Document segment:

# [NDT3 Model Card](https://github.com/REDACT/ndt3/blob/main/model_card.md)

We report essential context on NDT3 models here, adapted from [Model Cards for Model Reporting (Mitchell et al.), 2024](https://arxiv.org/abs/2404.07202).

## Model Details

NDT3 is a family of autoregressive Transformers that model the neural spiking activity and low-dimensional behavioral data. It was primarily trained on data from the [Cortical Bionics Research Group](https://www.corticalbionics.com/) to evaluate the efficacy of large scale pretraining for motor decoding.

### Date
September 2024

### Model type
Autoregresive Transformer over Neural Data and Low Dimensional Behavior

### Model version
Up to 350M parameters

### Paper
TODO.

### Questions and Feedback
Contact: [REDACT@gmail.com](mailto:REDACT@gmail.com).

## Intended Model Use
This model is intended to help accelerate data collection for neuroscience and iBCI communities. It may also be of interest to the machine learning community for investigating properties of transfer learning across neural datasets.

Record extracts:
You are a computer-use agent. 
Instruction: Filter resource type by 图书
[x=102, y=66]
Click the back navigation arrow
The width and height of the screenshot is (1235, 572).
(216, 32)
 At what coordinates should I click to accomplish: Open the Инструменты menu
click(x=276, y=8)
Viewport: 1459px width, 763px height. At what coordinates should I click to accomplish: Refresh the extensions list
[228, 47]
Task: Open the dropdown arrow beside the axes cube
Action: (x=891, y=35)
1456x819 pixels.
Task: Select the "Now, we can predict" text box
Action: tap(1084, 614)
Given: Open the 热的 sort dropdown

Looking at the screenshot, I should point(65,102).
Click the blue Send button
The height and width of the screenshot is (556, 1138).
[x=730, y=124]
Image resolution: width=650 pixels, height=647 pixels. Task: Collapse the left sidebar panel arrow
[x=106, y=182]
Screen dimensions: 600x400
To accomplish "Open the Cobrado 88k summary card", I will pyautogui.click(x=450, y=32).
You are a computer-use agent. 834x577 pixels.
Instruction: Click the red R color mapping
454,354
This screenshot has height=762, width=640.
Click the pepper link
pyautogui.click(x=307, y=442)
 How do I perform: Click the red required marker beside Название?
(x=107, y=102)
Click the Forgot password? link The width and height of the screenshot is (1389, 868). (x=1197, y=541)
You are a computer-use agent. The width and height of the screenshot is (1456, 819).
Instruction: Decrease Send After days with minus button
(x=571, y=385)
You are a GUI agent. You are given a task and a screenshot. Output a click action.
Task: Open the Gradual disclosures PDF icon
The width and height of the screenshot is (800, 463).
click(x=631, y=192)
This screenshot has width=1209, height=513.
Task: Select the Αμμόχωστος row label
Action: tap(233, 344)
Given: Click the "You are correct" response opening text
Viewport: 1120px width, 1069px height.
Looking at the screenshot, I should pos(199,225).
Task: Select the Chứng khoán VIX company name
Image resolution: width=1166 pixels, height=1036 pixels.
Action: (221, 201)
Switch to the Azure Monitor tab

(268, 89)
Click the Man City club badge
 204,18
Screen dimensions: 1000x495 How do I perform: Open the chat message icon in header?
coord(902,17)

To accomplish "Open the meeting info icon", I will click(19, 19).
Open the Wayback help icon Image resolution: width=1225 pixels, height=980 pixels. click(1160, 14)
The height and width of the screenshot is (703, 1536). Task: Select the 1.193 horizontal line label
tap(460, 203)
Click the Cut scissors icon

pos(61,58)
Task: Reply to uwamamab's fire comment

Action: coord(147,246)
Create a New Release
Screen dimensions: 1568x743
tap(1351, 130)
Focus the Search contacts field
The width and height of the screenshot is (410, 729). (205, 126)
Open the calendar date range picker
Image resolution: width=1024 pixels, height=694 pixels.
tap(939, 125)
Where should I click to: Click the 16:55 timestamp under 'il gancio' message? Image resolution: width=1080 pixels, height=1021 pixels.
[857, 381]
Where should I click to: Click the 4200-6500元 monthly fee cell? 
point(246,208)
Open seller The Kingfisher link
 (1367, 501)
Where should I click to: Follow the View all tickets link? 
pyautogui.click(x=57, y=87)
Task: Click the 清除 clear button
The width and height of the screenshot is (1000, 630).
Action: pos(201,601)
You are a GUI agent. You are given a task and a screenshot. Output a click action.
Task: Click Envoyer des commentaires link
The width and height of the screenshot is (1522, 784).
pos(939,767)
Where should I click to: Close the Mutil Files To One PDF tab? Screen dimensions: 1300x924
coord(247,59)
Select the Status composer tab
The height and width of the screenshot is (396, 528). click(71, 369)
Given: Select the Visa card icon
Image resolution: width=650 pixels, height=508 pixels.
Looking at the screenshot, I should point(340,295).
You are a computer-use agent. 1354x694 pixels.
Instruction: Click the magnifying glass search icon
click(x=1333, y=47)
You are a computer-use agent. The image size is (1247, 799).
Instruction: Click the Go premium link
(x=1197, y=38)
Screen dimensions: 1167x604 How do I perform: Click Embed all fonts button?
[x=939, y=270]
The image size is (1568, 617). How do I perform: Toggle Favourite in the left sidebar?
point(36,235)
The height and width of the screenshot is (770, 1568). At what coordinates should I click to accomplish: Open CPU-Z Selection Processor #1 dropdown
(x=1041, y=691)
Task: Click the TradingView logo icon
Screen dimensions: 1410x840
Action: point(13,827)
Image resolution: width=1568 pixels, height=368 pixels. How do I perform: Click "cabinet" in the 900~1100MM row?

What you have to do:
Please answer these from the NDT3 model card:
1. What date does it give?
2. Up to how many parameters can the models have?
3. For which communities is the model meant to help accelerate data collection?

Written solution:
1. September 2024
2. Up to 350M parameters
3. The neuroscience and iBCI communities